* Your task
Convert the lines of the material below into a JSON list of strings, one string per line and no blank lines, starting at the line that contains "Select the Hand tool" and ending at the line that contains "tap(14, 234)", with both included. Include only those lines.

* Extracted material
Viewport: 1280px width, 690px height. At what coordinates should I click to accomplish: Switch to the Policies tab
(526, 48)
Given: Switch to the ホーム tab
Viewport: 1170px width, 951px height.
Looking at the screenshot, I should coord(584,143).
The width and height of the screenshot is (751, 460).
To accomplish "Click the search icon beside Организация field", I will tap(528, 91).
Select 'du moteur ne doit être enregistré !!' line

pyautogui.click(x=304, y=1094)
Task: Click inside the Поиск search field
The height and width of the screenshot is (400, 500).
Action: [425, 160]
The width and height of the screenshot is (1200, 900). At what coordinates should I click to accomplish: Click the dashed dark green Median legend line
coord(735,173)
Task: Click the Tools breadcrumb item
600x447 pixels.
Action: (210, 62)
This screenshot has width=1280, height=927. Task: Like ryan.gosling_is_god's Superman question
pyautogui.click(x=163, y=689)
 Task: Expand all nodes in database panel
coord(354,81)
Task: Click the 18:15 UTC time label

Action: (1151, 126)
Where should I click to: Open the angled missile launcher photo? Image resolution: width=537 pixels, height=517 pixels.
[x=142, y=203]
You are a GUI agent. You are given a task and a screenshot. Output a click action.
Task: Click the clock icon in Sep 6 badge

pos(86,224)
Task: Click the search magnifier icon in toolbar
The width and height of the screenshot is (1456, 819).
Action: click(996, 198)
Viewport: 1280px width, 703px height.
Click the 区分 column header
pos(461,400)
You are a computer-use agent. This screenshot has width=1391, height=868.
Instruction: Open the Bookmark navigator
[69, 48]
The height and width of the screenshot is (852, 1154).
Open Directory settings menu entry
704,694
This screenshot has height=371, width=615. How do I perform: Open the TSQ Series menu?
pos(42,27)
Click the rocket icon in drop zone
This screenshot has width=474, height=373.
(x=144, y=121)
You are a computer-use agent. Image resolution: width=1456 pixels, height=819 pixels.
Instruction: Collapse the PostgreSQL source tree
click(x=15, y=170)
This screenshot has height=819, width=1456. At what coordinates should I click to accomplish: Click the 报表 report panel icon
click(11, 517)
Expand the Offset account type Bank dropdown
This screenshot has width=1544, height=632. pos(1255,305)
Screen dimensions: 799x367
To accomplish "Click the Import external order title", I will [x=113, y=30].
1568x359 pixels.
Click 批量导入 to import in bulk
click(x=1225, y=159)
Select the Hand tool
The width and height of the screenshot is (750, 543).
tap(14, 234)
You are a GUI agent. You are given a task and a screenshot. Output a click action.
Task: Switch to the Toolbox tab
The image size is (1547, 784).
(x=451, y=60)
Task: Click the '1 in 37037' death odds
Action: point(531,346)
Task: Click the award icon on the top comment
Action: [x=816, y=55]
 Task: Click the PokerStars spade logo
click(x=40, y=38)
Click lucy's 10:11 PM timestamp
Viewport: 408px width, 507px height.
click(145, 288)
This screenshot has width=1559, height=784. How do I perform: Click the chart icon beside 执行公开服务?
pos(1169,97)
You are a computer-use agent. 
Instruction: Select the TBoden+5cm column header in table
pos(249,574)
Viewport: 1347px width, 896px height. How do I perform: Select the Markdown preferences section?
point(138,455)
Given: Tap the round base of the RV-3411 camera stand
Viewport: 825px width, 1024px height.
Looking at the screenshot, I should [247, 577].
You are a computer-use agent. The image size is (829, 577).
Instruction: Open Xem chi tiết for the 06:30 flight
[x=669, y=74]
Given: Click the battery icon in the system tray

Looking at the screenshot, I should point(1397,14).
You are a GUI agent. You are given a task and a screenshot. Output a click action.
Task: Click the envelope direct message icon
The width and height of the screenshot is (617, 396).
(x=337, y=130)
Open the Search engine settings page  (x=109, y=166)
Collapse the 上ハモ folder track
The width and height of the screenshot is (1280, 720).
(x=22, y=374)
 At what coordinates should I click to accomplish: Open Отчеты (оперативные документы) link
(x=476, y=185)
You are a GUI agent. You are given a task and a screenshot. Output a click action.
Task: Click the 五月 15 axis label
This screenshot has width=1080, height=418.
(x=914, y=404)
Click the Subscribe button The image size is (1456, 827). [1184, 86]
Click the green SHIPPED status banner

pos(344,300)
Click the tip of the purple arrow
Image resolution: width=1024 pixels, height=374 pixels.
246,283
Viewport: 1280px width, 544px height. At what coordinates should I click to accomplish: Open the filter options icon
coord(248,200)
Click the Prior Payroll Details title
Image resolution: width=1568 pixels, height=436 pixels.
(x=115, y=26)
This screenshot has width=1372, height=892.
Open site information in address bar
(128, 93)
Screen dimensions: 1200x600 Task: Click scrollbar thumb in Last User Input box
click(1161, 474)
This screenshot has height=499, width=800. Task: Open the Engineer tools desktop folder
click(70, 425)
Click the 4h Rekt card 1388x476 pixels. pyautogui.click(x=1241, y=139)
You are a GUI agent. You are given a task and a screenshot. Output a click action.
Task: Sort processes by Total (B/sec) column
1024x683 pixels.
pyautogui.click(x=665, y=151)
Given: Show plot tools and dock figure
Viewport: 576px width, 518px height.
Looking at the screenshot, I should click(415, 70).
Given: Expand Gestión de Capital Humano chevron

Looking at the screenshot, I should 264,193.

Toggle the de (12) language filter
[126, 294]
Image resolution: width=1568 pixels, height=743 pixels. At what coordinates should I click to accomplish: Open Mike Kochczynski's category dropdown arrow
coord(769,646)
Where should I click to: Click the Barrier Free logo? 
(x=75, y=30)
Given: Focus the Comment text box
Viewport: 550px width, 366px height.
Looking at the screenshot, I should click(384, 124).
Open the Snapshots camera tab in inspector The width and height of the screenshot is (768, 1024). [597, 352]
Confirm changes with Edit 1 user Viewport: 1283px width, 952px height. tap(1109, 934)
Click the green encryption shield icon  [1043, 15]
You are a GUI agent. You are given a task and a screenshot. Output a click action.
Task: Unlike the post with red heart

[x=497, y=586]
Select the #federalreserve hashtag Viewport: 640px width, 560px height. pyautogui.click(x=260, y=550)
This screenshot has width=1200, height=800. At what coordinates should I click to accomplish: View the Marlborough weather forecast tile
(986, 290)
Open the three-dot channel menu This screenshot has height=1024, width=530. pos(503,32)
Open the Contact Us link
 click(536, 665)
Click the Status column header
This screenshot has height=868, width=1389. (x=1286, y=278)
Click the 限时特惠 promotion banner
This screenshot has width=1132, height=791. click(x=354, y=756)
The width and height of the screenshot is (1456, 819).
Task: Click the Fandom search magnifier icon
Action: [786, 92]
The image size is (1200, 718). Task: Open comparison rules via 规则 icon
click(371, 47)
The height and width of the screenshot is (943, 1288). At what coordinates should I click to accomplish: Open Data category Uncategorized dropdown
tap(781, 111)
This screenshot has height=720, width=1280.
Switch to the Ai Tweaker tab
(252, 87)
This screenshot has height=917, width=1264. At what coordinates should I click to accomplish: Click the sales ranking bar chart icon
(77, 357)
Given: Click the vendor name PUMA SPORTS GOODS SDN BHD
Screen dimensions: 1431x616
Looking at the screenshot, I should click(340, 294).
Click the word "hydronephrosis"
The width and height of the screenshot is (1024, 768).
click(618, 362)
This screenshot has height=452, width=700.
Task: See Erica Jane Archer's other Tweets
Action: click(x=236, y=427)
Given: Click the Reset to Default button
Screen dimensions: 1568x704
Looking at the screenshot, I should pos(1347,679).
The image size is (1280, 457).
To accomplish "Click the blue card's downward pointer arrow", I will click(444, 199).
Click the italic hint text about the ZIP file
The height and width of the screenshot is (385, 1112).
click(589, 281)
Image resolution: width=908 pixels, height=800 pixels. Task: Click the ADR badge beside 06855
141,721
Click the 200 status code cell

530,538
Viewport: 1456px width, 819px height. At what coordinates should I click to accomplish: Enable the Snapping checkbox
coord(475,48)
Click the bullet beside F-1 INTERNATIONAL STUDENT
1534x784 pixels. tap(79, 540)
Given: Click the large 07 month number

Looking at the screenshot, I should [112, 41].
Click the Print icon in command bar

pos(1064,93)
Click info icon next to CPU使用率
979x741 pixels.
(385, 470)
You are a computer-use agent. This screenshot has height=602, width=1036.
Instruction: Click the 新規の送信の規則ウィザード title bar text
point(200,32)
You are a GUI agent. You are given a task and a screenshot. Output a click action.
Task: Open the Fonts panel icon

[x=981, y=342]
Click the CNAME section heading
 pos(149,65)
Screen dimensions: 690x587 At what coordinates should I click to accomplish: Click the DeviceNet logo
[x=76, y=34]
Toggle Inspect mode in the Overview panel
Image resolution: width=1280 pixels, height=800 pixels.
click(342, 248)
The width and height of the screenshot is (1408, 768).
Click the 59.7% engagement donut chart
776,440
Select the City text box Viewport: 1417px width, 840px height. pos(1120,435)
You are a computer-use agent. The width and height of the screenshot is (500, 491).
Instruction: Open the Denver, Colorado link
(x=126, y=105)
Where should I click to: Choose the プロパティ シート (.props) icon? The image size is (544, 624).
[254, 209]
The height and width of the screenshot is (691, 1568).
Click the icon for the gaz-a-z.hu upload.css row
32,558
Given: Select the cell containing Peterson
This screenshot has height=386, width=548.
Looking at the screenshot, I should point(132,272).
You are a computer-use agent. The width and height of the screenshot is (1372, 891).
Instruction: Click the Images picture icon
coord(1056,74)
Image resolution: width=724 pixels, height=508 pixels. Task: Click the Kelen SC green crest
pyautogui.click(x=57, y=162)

* Response to this exercise
[
  "Select the Hand tool",
  "The width and height of the screenshot is (750, 543).",
  "tap(14, 234)"
]